▶ _TASK PROMPT_: Count how many lines in the listing below contain the string "resolution", treating uppercase and lowercase as different. Reply with the number only.

Records from a data collection:
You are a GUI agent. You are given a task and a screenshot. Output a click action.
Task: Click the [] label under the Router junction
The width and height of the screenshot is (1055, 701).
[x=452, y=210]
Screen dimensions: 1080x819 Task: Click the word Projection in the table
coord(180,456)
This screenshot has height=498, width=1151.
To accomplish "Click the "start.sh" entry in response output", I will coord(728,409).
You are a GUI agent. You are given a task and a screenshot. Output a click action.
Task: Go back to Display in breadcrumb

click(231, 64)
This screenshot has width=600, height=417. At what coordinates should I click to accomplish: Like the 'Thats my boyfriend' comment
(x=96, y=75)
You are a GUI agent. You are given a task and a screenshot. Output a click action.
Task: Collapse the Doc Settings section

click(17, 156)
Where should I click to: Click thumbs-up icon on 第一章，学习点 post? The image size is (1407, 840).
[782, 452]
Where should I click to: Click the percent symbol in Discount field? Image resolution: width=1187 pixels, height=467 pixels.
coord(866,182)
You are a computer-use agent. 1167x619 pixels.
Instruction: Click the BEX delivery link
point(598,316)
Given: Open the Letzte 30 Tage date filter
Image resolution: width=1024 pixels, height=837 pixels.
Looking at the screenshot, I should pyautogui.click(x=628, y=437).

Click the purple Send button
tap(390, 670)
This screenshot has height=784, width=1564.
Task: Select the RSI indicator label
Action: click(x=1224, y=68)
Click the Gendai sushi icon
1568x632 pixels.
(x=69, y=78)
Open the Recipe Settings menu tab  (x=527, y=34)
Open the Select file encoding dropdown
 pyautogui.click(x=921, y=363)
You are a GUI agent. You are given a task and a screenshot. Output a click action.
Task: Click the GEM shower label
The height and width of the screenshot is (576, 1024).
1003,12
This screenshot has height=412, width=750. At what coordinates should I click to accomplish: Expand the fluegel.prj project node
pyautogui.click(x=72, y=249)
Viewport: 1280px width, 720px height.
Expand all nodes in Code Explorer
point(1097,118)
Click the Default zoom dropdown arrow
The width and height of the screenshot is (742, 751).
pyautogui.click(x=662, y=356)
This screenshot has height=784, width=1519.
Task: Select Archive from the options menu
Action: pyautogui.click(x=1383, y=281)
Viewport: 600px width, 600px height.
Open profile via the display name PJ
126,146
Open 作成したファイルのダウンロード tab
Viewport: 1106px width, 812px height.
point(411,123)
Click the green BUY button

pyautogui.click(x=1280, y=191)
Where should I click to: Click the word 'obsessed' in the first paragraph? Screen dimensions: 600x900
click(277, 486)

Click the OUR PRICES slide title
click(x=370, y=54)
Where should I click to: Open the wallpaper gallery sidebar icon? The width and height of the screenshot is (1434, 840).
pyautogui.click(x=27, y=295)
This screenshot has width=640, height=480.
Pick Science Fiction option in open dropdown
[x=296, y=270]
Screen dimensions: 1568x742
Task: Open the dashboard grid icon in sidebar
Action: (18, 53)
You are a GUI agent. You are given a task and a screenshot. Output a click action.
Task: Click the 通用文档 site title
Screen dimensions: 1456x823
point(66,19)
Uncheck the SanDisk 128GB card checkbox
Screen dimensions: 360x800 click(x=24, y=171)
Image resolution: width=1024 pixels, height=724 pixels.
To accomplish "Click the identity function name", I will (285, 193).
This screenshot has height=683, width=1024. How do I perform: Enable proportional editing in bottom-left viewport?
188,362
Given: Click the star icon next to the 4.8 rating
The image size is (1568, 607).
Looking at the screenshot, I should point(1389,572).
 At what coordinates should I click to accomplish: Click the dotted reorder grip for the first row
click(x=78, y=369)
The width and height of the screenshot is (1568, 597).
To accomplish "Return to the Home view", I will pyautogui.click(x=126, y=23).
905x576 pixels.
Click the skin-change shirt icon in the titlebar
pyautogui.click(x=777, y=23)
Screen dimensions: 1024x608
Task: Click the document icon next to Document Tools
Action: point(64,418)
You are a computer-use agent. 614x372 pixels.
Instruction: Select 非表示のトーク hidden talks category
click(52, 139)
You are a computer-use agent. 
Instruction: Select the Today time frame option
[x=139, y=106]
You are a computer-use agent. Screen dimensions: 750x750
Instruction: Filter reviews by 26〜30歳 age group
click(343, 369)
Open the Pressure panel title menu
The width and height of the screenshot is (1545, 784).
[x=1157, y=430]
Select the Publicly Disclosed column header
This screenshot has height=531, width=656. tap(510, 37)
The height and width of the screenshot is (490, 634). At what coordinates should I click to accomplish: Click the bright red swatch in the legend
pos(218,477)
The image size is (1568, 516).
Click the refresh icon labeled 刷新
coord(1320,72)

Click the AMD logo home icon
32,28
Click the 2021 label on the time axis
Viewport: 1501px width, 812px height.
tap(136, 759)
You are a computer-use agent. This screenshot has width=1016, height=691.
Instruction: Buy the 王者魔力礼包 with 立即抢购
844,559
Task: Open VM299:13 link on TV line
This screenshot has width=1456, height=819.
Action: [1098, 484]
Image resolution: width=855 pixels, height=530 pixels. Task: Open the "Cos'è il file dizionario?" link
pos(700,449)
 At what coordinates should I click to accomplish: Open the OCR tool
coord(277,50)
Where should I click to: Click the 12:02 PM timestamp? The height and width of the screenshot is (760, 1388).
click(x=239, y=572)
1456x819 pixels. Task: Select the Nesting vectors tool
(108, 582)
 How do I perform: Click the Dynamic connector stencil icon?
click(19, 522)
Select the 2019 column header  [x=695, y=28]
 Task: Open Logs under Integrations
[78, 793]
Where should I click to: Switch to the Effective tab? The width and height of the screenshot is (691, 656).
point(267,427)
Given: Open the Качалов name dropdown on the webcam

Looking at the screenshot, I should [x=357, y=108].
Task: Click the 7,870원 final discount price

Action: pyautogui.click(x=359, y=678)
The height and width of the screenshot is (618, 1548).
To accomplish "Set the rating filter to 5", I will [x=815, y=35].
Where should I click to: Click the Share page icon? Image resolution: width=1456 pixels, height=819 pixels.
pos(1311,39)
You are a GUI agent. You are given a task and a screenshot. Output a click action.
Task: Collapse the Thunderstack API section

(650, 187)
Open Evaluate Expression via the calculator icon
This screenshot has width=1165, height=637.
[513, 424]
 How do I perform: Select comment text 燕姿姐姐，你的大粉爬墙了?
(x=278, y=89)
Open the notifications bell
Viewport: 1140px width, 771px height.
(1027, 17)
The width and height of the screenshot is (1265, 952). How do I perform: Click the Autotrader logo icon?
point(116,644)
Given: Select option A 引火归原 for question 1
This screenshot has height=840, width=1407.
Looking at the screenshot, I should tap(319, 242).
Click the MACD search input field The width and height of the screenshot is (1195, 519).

▶ _FULL ANSWER_: 5